Empirical testing shows that women are better equipped to deal with the adaptive challenges of today - just ask Germany, Finland, New Zealand, or Taiwan
Labor party MK Merav Michaeli seen during a special meeting of the Labor-Gesher and Meretz factions outside the Supreme Court in Jerusalem, January 20, 2020. (Olivier Fitoussi/Flash90)
Labor party MK Merav Michaeli seen during a special meeting of the Labor-Gesher and Meretz factions outside the Supreme Court in Jerusalem, January 20, 2020. (Olivier Fitoussi/Flash90)

Now is the time to recognize the importance of female leadership for Israel to thrive in the modern world. On January 24th, the primaries for chairperson of the Labor Party will be held. The results will determine whether a woman will be the leader of a political party in Israel in the upcoming elections.

Many must be wondering why I choose to engage in the fate of the Labor Party, which many of the public perceive as obsolete, as well as the question of why it is important for Merav Michaeli to lead the party. It indeed saddens me to imagine the party that was so significant in the establishment of the state and deserves credit for many of the achievements we now take for granted disappearing in the upcoming elections.
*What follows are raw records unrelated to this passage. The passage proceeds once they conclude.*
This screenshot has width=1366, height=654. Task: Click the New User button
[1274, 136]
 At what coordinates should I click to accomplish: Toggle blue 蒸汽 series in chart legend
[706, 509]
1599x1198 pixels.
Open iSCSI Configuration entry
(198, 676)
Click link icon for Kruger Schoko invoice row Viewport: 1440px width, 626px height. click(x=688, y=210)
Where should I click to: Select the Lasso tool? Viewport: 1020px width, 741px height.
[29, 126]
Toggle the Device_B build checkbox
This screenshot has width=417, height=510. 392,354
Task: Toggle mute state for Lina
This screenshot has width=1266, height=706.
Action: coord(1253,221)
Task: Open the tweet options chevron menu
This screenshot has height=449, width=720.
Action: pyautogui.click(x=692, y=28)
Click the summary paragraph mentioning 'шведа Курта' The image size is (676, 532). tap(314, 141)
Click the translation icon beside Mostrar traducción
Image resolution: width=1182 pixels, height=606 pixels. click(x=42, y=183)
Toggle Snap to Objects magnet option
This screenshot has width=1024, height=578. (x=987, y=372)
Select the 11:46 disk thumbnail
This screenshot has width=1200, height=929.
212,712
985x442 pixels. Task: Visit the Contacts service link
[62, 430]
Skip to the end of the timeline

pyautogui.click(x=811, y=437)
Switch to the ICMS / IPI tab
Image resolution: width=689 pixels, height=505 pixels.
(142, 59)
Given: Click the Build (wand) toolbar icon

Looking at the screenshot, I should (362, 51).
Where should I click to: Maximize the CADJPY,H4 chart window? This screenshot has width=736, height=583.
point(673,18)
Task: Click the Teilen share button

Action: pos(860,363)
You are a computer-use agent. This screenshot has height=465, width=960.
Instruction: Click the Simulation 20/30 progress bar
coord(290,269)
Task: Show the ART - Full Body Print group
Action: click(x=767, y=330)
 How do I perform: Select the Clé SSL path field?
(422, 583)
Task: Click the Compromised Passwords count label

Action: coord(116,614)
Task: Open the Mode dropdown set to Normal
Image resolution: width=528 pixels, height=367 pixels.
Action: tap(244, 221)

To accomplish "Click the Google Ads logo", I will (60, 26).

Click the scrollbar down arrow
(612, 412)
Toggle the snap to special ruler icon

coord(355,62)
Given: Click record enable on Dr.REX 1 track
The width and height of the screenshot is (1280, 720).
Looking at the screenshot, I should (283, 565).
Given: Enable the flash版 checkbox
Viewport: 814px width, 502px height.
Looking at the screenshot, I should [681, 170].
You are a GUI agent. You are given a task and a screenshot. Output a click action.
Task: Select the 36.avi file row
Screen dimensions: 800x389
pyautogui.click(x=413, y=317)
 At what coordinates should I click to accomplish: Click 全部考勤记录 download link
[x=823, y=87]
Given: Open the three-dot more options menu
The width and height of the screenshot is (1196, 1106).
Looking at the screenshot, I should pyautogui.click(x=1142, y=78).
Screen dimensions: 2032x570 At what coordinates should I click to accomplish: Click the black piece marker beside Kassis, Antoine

Moreover, unlike many others, Merav Michaeli has demonstrated her loyalty to the party’s values and remained true to her vow to the public not to join Netanyahu’s government. Beyond the plight of one party or another, or the future of Merav Michaeli, the true issue is, how will the future of the State of Israel look without women in leadership positions?

Most of the arguments about integrating women into politics and public life in general focus on the issue of equality and affirmative action. When the prime minister of Canada, Justin Trudeau, was asked why he put together a gender equalized government, he replied: “We are living in 2015.” When the late US Supreme Court Justice Ruth Bader Ginsburg was asked how many women should serve on the Supreme Court, she replied, “Nine,” clarifying that if for many years nine men held office, then there was nothing to prevent nine women from doing the same. Nonetheless, the need for promoting female leadership goes well beyond the issue of equality.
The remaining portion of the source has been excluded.